### Introduction

The Chaskey cipher is a 128-bit block, 128-bit key symmetric encryption algorithm which is the underlying function used for the Chaskey Message Authentication Code (MAC).

It’s based on an Even-Mansour construction which makes it very simple to implement and because of its permutation function derived from SipHash, using only ARX instructions makes it highly suitable for many architectures.

Shimon Even and Yishay Mansour published a paper in 1997 titled A Construction of a Cipher From a Single Pseudorandom Permutation which suggested an incredibly simple but provably secure design for a cryptographic algorithm.

Key Whitening, a technique invented by Ron Rivest in 1984 is performed before and after the application of F which is a publicly known permutation function.

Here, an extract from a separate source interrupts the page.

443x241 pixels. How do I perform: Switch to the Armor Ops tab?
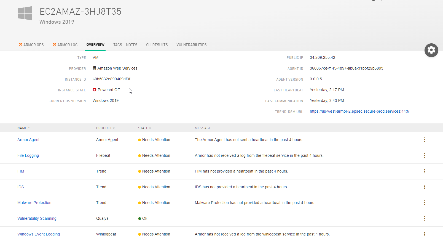pyautogui.click(x=31, y=45)
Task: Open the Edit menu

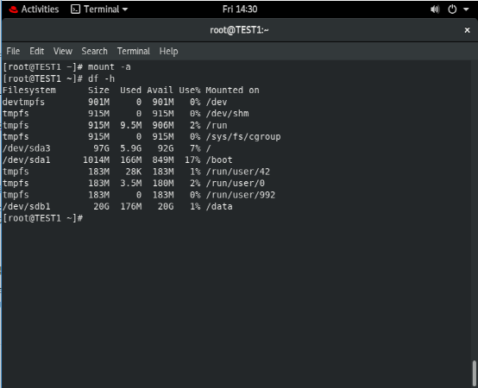Action: [x=36, y=51]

Key Whitening consists of using a simple XOR operation of the key with data which is intended to increase resistance to brute force attack and is used in many modern ciphers today.

### F function

The permutation function uses 16 rounds of ADD/ROL/XOR (ARX) instructions for encryption and is derived from the SipHash algorithm.

SipHash is a fast short-input Pseudo-Random-Function(PRF) designed and published in 2012 by Jean-Philippe Aumasson and Daniel J. Bernstein.

The decryption of ciphertext is simply reversing the permutation function using SUB/ROR/XOR.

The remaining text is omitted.